Existem muitas características de nefropatia analgésica que tornam difícil o diagnóstico. A doença é lentamente progressiva, e os sintomas e sinais são inespecíficos. Os pacientes são frequentemente relutantes em admitir o uso pesado de analgésicos e, portanto, ou são mal diagnosticados ou não são diagnosticados de todo até que o CKD esteja muito avançado. Além disso, a falta de um teste simples e não-invasivo que implique analgésicos como causa da lesão renal de forma confiável tem sido um importante fator limitante. A tomografia computadorizada de abdômen não controlada foi previamente considerada uma ferramenta de diagnóstico útil neste contexto, dada a sua utilidade no diagnóstico da RPN. Os achados característicos incluem graus variáveis de perda de volume renal, cicatrização cortical e lesão papilar com calcificação (Fig. 38-4). Entretanto, o recente Estudo Nacional de Nefropatia Analgésica analisou a sensibilidade desses achados na detecção de lesão renal associada à analgesia e constatou que essa constelação não ocorreu com frequência suficiente entre usuários de analgésicos pesados para tornar o tomograma computadorizado útil para o diagnóstico. Nos Estados Unidos, a maioria dos usuários de analgésicos pesados apresentava um “rim pequeno e indentado” negativo. (SICK) scan.
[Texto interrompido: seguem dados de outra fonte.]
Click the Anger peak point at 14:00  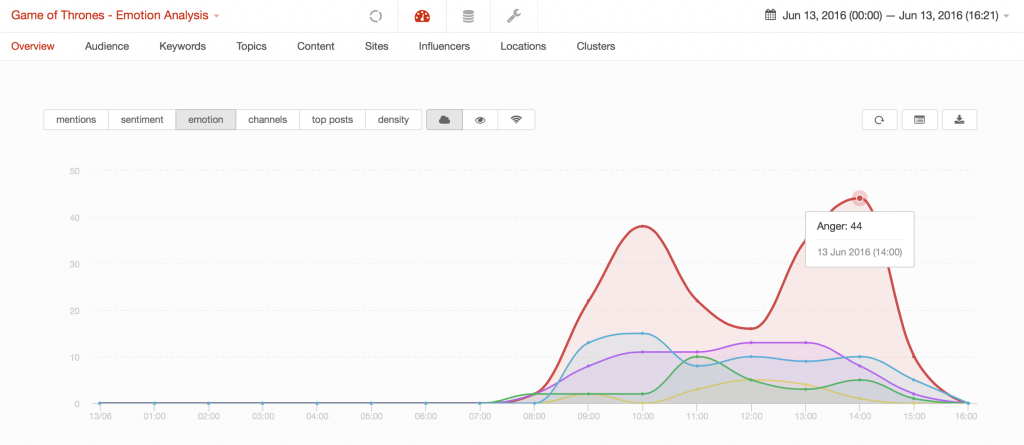tap(859, 198)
RPN é um achado característico em indivíduos que abusam de analgésicos, particularmente na Bélgica. Embora a nefropatia analgésica clássica tenha uma maior associação com RPN, vários AINEs, isoladamente ou em combinação com aspirina, também têm sido associados ao desenvolvimento desta lesão através de mecanismos semelhantes. O parênquima nesta região do rim tem um fornecimento de sangue pobre em comparação com o córtex e a medula externa. Além disso, a vasculatura aqui é altamente dependente de prostanóides. Na verdade, a taxa de atividade da prostaglandina sintetase da papila é 10 vezes maior que a da medula e 100 vezes maior que a do córtex. Portanto, agentes que inibem a atividade da ciclo-oxigenase, como os AINEs, podem comprometer o fluxo sanguíneo e induzir isquemia nesta região já subperfused. Outra razão pela qual a papila é vulnerável é a função do túbulo de concentrar os solutos para estabelecer a hipertonicidade medular. Como resultado, os analgésicos podem acumular-se na medula e levar a uma lesão papilar. Normalmente, o abuso analgésico por si só não causa RPN. Também é necessária uma condição predisponente, como diabetes, obstrução do trato urinário, hemoglobinopatia falciforme, ou rejeição de transplante renal. A maioria das lesões é assintomática, mas os pacientes podem apresentar dor de flanco, cólica ureteral e hematúria, que pode ser confundida com nefrolitíase. O diagnóstico pode ser obtido pela visualização de tecido necrótico na urina ou, se as lesões forem avançadas, por imagem. O tratamento é de suporte e deve incluir a cessação dos analgésicos ofensivos.